D-Xylulose and d-Xylose: Determination with d-Xylose Isomerase

Abstract

This chapter elaborates the enzymatic determination of D-xylulose and D-xylose with D-xylose isomerase. The cysteine–carbazole reaction, in conjunction with D-xylose isomerase, can be employed for the determination of D-xylose and D-xylulose. The enzyme is readily purified from extracts of Lactobacillus plantarum. A correction is necessary if the sample contains L-arabinose or L-ribulose because even the best D-xylose isomerase preparations still have L-arabinose isomerase activity. The enzymatic method is based on the principle that D-xylose isomerase catalyzes the reaction, as given in this chapter.
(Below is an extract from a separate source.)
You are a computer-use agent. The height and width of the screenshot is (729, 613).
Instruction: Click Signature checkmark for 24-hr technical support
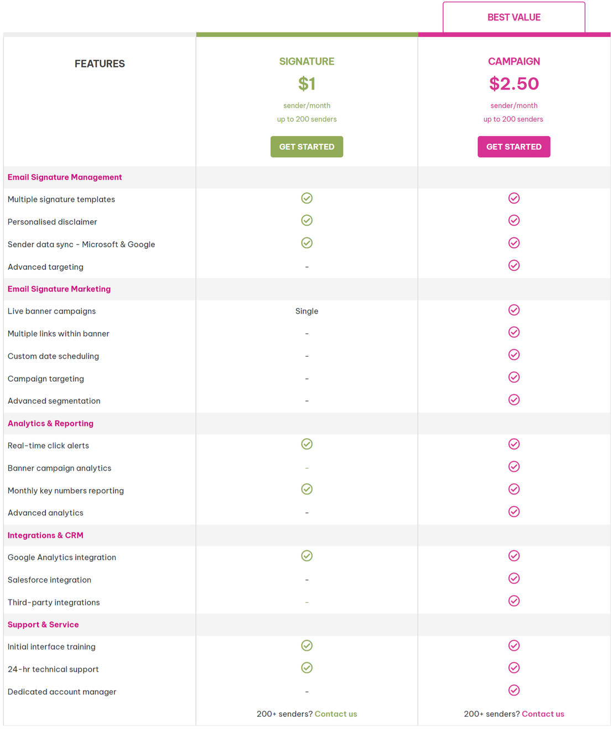pos(307,668)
The equilibrium lies in favor of the aldopentose because the equilibrium constant is 4.55 at 23°C. In the presence of excess isomerase, 82% of the D-xylulose is converted to D-xylose. D-xylose does not react in the cysteine-carbazole test. Therefore, if the color test is carried out before and after incubation with D-xylose isomerase, the difference in color intensities is equivalent to 82% of the D-xylulose present in the sample. The method is standardized with crystalline ribulose-o-nitrophenylhydrazone, which reacts quantitatively as ketopentose in the color test. A similar procedure is used for the determination of D-xylose, except that the reaction is carried out in borate buffer at pH 8.2 instead of tris buffer pH 7.5.